---------- Records supplied
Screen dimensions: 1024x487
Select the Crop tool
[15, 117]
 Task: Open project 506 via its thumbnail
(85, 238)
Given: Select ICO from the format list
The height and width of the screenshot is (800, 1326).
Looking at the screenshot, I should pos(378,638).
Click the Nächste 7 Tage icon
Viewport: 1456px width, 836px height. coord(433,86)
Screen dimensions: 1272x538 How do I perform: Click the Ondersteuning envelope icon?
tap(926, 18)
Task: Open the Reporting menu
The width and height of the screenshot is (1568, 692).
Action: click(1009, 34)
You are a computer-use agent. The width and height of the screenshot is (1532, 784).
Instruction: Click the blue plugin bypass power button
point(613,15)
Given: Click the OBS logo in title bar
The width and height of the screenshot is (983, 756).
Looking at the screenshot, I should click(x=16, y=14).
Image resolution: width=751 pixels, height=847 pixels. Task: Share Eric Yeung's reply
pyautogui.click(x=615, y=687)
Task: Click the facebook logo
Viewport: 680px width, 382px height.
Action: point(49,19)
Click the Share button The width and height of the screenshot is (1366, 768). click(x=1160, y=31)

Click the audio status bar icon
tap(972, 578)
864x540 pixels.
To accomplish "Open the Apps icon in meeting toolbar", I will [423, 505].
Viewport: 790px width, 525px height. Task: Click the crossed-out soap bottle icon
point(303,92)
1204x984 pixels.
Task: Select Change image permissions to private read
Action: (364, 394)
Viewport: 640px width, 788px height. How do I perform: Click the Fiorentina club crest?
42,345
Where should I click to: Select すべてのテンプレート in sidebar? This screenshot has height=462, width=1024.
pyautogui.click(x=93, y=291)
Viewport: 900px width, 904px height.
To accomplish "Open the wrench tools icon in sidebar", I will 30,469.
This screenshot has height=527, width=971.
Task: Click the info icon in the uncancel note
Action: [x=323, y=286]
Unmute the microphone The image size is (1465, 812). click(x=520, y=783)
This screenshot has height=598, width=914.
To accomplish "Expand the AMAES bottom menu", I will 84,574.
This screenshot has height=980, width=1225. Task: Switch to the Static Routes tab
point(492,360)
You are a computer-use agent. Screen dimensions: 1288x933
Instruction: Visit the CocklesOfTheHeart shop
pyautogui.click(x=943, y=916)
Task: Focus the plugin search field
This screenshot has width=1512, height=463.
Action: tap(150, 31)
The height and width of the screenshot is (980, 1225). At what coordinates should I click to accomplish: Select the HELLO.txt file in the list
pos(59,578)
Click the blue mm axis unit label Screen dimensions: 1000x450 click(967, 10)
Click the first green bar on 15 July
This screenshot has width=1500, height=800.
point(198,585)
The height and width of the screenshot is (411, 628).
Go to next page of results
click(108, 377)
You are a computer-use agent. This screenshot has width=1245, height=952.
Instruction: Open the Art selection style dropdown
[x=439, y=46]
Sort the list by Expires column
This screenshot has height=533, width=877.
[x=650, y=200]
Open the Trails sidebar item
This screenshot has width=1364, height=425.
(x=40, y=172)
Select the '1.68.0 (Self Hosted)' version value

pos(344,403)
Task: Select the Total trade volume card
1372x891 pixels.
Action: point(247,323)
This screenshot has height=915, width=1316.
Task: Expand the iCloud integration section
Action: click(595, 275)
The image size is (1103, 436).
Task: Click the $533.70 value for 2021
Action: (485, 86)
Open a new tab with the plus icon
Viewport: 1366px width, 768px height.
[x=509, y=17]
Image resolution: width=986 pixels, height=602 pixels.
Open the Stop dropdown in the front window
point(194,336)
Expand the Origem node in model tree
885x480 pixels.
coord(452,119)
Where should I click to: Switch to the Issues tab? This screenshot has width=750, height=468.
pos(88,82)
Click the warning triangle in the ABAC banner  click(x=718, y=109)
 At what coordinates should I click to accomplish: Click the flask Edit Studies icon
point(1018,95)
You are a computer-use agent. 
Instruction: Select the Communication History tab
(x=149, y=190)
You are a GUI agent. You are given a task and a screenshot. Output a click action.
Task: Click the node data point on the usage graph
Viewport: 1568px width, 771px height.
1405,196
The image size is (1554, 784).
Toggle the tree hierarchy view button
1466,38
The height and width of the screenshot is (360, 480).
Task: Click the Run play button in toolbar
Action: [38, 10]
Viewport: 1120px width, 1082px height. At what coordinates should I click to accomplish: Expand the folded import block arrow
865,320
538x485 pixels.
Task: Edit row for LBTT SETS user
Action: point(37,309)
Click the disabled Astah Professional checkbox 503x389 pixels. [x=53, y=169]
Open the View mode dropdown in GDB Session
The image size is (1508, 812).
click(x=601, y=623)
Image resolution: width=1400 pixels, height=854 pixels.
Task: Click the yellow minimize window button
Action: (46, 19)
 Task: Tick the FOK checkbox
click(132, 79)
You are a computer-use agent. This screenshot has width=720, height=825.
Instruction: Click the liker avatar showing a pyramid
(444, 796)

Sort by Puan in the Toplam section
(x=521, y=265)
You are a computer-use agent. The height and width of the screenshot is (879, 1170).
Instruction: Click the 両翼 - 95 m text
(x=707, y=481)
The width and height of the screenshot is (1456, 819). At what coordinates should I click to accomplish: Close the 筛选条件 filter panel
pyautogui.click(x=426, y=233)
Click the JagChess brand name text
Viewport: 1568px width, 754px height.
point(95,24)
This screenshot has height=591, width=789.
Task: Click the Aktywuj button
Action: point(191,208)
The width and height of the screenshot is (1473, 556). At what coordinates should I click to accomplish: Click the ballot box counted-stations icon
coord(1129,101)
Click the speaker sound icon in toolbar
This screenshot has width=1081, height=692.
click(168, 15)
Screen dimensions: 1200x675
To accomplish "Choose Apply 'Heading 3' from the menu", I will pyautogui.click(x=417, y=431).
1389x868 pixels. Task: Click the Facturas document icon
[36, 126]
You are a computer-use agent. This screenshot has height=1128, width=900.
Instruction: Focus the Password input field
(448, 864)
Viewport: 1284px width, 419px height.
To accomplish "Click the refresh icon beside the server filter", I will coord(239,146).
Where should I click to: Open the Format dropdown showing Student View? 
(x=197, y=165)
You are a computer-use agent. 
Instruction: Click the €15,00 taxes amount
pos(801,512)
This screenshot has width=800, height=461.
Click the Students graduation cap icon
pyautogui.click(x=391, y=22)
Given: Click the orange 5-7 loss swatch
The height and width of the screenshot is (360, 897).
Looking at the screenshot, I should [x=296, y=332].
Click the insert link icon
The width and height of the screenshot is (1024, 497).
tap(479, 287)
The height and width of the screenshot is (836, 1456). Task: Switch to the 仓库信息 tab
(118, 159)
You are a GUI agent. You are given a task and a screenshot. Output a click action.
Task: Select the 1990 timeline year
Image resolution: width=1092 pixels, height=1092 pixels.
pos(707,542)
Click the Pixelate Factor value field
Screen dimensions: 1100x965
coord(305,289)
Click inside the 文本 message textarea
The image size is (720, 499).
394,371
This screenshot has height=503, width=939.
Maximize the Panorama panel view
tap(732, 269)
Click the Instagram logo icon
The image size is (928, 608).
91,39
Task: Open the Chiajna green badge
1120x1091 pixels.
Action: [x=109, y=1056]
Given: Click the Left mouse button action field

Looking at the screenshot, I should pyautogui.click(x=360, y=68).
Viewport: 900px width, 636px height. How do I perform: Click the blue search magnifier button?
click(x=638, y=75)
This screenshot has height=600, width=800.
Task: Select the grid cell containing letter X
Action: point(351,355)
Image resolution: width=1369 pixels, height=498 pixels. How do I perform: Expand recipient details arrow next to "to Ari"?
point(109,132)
--------------------
### Task goal
Reproduce every line of the rows above, word for word.

### Answer
Screen dimensions: 1024x487
Select the Crop tool
[15, 117]
 Task: Open project 506 via its thumbnail
(85, 238)
Given: Select ICO from the format list
The height and width of the screenshot is (800, 1326).
Looking at the screenshot, I should pos(378,638).
Click the Nächste 7 Tage icon
Viewport: 1456px width, 836px height. coord(433,86)
Screen dimensions: 1272x538 How do I perform: Click the Ondersteuning envelope icon?
tap(926, 18)
Task: Open the Reporting menu
The width and height of the screenshot is (1568, 692).
Action: click(1009, 34)
You are a computer-use agent. The width and height of the screenshot is (1532, 784).
Instruction: Click the blue plugin bypass power button
point(613,15)
Given: Click the OBS logo in title bar
The width and height of the screenshot is (983, 756).
Looking at the screenshot, I should click(x=16, y=14).
Image resolution: width=751 pixels, height=847 pixels. Task: Share Eric Yeung's reply
pyautogui.click(x=615, y=687)
Task: Click the facebook logo
Viewport: 680px width, 382px height.
Action: point(49,19)
Click the Share button The width and height of the screenshot is (1366, 768). click(x=1160, y=31)

Click the audio status bar icon
tap(972, 578)
864x540 pixels.
To accomplish "Open the Apps icon in meeting toolbar", I will [423, 505].
Viewport: 790px width, 525px height. Task: Click the crossed-out soap bottle icon
point(303,92)
1204x984 pixels.
Task: Select Change image permissions to private read
Action: (364, 394)
Viewport: 640px width, 788px height. How do I perform: Click the Fiorentina club crest?
42,345
Where should I click to: Select すべてのテンプレート in sidebar? This screenshot has height=462, width=1024.
pyautogui.click(x=93, y=291)
Viewport: 900px width, 904px height.
To accomplish "Open the wrench tools icon in sidebar", I will 30,469.
This screenshot has height=527, width=971.
Task: Click the info icon in the uncancel note
Action: [x=323, y=286]
Unmute the microphone The image size is (1465, 812). click(x=520, y=783)
This screenshot has height=598, width=914.
To accomplish "Expand the AMAES bottom menu", I will 84,574.
This screenshot has height=980, width=1225. Task: Switch to the Static Routes tab
point(492,360)
You are a computer-use agent. Screen dimensions: 1288x933
Instruction: Visit the CocklesOfTheHeart shop
pyautogui.click(x=943, y=916)
Task: Focus the plugin search field
This screenshot has width=1512, height=463.
Action: tap(150, 31)
The height and width of the screenshot is (980, 1225). At what coordinates should I click to accomplish: Select the HELLO.txt file in the list
pos(59,578)
Click the blue mm axis unit label Screen dimensions: 1000x450 click(967, 10)
Click the first green bar on 15 July
This screenshot has width=1500, height=800.
point(198,585)
The height and width of the screenshot is (411, 628).
Go to next page of results
click(108, 377)
You are a computer-use agent. This screenshot has width=1245, height=952.
Instruction: Open the Art selection style dropdown
[x=439, y=46]
Sort the list by Expires column
This screenshot has height=533, width=877.
[x=650, y=200]
Open the Trails sidebar item
This screenshot has width=1364, height=425.
(x=40, y=172)
Select the '1.68.0 (Self Hosted)' version value

pos(344,403)
Task: Select the Total trade volume card
1372x891 pixels.
Action: point(247,323)
This screenshot has height=915, width=1316.
Task: Expand the iCloud integration section
Action: click(595, 275)
The image size is (1103, 436).
Task: Click the $533.70 value for 2021
Action: (485, 86)
Open a new tab with the plus icon
Viewport: 1366px width, 768px height.
[x=509, y=17]
Image resolution: width=986 pixels, height=602 pixels.
Open the Stop dropdown in the front window
point(194,336)
Expand the Origem node in model tree
885x480 pixels.
coord(452,119)
Where should I click to: Switch to the Issues tab? This screenshot has width=750, height=468.
pos(88,82)
Click the warning triangle in the ABAC banner  click(x=718, y=109)
 At what coordinates should I click to accomplish: Click the flask Edit Studies icon
point(1018,95)
You are a computer-use agent. 
Instruction: Select the Communication History tab
(x=149, y=190)
You are a GUI agent. You are given a task and a screenshot. Output a click action.
Task: Click the node data point on the usage graph
Viewport: 1568px width, 771px height.
1405,196
The image size is (1554, 784).
Toggle the tree hierarchy view button
1466,38
The height and width of the screenshot is (360, 480).
Task: Click the Run play button in toolbar
Action: [38, 10]
Viewport: 1120px width, 1082px height. At what coordinates should I click to accomplish: Expand the folded import block arrow
865,320
538x485 pixels.
Task: Edit row for LBTT SETS user
Action: point(37,309)
Click the disabled Astah Professional checkbox 503x389 pixels. [x=53, y=169]
Open the View mode dropdown in GDB Session
The image size is (1508, 812).
click(x=601, y=623)
Image resolution: width=1400 pixels, height=854 pixels.
Task: Click the yellow minimize window button
Action: (46, 19)
 Task: Tick the FOK checkbox
click(132, 79)
You are a computer-use agent. This screenshot has width=720, height=825.
Instruction: Click the liker avatar showing a pyramid
(444, 796)

Sort by Puan in the Toplam section
(x=521, y=265)
You are a computer-use agent. The height and width of the screenshot is (879, 1170).
Instruction: Click the 両翼 - 95 m text
(x=707, y=481)
The width and height of the screenshot is (1456, 819). At what coordinates should I click to accomplish: Close the 筛选条件 filter panel
pyautogui.click(x=426, y=233)
Click the JagChess brand name text
Viewport: 1568px width, 754px height.
point(95,24)
This screenshot has height=591, width=789.
Task: Click the Aktywuj button
Action: point(191,208)
The width and height of the screenshot is (1473, 556). At what coordinates should I click to accomplish: Click the ballot box counted-stations icon
coord(1129,101)
Click the speaker sound icon in toolbar
This screenshot has width=1081, height=692.
click(168, 15)
Screen dimensions: 1200x675
To accomplish "Choose Apply 'Heading 3' from the menu", I will pyautogui.click(x=417, y=431).
1389x868 pixels. Task: Click the Facturas document icon
[36, 126]
You are a computer-use agent. This screenshot has height=1128, width=900.
Instruction: Focus the Password input field
(448, 864)
Viewport: 1284px width, 419px height.
To accomplish "Click the refresh icon beside the server filter", I will coord(239,146).
Where should I click to: Open the Format dropdown showing Student View? 
(x=197, y=165)
You are a computer-use agent. 
Instruction: Click the €15,00 taxes amount
pos(801,512)
This screenshot has width=800, height=461.
Click the Students graduation cap icon
pyautogui.click(x=391, y=22)
Given: Click the orange 5-7 loss swatch
The height and width of the screenshot is (360, 897).
Looking at the screenshot, I should [x=296, y=332].
Click the insert link icon
The width and height of the screenshot is (1024, 497).
tap(479, 287)
The height and width of the screenshot is (836, 1456). Task: Switch to the 仓库信息 tab
(118, 159)
You are a GUI agent. You are given a task and a screenshot. Output a click action.
Task: Select the 1990 timeline year
Image resolution: width=1092 pixels, height=1092 pixels.
pos(707,542)
Click the Pixelate Factor value field
Screen dimensions: 1100x965
coord(305,289)
Click inside the 文本 message textarea
The image size is (720, 499).
394,371
This screenshot has height=503, width=939.
Maximize the Panorama panel view
tap(732, 269)
Click the Instagram logo icon
The image size is (928, 608).
91,39
Task: Open the Chiajna green badge
1120x1091 pixels.
Action: [x=109, y=1056]
Given: Click the Left mouse button action field

Looking at the screenshot, I should pyautogui.click(x=360, y=68).
Viewport: 900px width, 636px height. How do I perform: Click the blue search magnifier button?
click(x=638, y=75)
This screenshot has height=600, width=800.
Task: Select the grid cell containing letter X
Action: point(351,355)
Image resolution: width=1369 pixels, height=498 pixels. How do I perform: Expand recipient details arrow next to "to Ari"?
point(109,132)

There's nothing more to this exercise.